Shell-shock: Brown-Séquard syndrome, hematomyelic?

Case 396. (Ballet, August, 1915.)

A soldier, 24, went to the front November 12, 1914, and June 1, 1915, had a shell burst near him in the trench, on the occasion of which he felt a violent shock, as if a blow in the kidneys. He felt suddenly paralyzed in both legs. He was crouching at the time of the shell burst. His legs felt dead, and he had such violent pain in the thorax as to make breathing difficult. He was carried to a shelter. After a few hours, the left leg began to move again.

He was carried to the ambulance, remaining there five days, unable to walk, though able to move and turn in bed, slightly constipated, with persistent pains in back. He was then carried to Auxiliary Hospital 231, at Paris, and a bullet (!) was found superficially lodged in the region of the left scapula. Neither patient nor physicians had hitherto observed the bullet, which could have had nothing to do with any spinal lesion.

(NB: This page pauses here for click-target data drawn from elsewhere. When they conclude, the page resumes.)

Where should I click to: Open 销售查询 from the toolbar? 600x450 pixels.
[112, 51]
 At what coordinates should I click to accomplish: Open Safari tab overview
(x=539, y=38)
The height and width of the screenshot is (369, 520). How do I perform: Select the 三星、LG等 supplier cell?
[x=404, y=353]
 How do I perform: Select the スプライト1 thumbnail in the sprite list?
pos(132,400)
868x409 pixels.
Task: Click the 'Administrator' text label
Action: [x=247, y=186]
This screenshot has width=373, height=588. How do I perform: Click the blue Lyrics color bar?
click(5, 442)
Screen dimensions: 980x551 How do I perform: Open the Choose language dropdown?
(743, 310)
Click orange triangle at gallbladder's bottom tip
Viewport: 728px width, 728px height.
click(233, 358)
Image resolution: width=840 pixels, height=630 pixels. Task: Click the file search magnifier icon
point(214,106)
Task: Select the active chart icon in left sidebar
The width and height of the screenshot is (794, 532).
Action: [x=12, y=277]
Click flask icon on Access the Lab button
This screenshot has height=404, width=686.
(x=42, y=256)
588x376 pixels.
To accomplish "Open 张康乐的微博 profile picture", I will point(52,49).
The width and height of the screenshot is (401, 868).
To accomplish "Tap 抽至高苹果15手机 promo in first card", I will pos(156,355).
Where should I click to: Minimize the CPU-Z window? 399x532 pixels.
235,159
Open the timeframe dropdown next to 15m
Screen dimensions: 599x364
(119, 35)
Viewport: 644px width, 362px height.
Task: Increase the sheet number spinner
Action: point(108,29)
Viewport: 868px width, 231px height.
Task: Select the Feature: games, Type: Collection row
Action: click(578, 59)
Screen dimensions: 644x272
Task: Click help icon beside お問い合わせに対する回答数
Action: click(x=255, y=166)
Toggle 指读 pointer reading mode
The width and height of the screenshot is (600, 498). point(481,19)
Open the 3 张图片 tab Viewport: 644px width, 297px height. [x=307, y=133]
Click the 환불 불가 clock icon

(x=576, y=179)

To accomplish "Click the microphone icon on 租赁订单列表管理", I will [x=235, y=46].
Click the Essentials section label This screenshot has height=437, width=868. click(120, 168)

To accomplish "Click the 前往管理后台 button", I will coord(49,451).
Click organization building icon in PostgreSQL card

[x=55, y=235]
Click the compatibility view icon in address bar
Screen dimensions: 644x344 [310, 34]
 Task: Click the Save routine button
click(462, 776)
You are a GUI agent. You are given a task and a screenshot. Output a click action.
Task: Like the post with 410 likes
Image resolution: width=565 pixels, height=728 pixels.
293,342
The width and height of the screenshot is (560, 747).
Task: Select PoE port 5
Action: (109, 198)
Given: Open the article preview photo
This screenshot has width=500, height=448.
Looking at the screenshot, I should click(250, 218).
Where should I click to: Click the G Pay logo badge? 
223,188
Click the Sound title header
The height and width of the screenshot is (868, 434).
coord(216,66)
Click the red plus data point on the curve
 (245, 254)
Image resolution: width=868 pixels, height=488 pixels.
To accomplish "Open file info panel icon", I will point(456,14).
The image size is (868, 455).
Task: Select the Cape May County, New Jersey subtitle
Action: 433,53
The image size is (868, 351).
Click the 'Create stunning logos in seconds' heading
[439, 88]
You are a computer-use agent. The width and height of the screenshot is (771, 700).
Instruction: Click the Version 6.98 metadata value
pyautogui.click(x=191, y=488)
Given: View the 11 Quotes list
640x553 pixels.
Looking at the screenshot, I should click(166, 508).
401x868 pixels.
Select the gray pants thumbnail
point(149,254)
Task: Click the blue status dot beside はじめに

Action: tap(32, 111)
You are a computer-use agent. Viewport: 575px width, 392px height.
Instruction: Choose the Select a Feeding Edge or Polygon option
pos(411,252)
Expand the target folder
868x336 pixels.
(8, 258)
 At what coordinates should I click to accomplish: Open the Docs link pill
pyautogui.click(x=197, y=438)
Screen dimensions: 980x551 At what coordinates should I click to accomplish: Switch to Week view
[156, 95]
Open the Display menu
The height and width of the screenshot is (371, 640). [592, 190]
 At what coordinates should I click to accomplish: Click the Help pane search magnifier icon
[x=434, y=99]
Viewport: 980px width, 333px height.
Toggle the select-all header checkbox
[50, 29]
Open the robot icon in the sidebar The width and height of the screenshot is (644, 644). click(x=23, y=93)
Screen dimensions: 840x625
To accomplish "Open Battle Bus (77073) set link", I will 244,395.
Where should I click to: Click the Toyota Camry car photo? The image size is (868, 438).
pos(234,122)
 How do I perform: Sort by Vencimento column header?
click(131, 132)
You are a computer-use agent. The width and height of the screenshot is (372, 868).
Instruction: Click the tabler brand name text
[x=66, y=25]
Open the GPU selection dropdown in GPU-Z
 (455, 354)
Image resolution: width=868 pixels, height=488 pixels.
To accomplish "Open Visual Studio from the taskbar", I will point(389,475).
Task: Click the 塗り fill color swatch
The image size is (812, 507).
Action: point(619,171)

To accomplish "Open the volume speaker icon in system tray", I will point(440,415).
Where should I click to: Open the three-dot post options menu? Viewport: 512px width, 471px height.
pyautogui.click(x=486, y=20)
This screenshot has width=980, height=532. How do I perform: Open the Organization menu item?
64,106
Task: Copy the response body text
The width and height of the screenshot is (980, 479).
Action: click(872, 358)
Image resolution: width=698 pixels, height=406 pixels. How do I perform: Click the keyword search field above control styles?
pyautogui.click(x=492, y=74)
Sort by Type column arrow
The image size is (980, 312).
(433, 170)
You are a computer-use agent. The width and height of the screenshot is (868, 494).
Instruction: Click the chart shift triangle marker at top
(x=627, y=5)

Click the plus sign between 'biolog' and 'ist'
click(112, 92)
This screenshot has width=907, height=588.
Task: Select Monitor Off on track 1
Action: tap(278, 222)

The pains, in the course of a month, grew less, and at the end of two or three weeks he began to walk and was sent to the psychoneurosis service at Ville-Évrard, July 10. He then complained of pain in the right thorax, especially on movement or after sitting up some time. He could hardly bring himself to the sitting posture from the bed, and found difficulty in raising the right leg therefrom. In walking, the right leg was dragged behind. The reflexes were increased on the right side. There was ankle clonus without Babinski sign. Anesthesia to touch over the whole of the left leg. Anesthesia to pin prick and temperature as far as the umbilicus. Cold was not felt on the left side.

The water of a bath seemed lukewarm on the left side and warm on the right. The left side of the scrotum and the left half of the penis showed the same disorder of sensibility. There was a zone of hypesthesia on the right side of the thorax in the region of the lower ribs. The patient compared his sensations while at rest and without contact to a sensation of painful pressure occurring intermittently, or rather in paroxysms, not advancing beyond the median line of the back. Here was a question of Brown-Séquard syndrome, probably due to a slight hematomyelia, but associated with no external lesion or any injury to the vertebral column.

Re Brown-Séquard’s syndrome, see Athanassio-Benisty with respect to spinal cord symptoms associated with lesions of the brachial plexus. It appears that the combination of spinal cord and brachial plexus injury is not uncommon. Note in this case that a bullet was found in the left scapula region. According to Ballet, this bullet could have had nothing to do with a spinal lesion.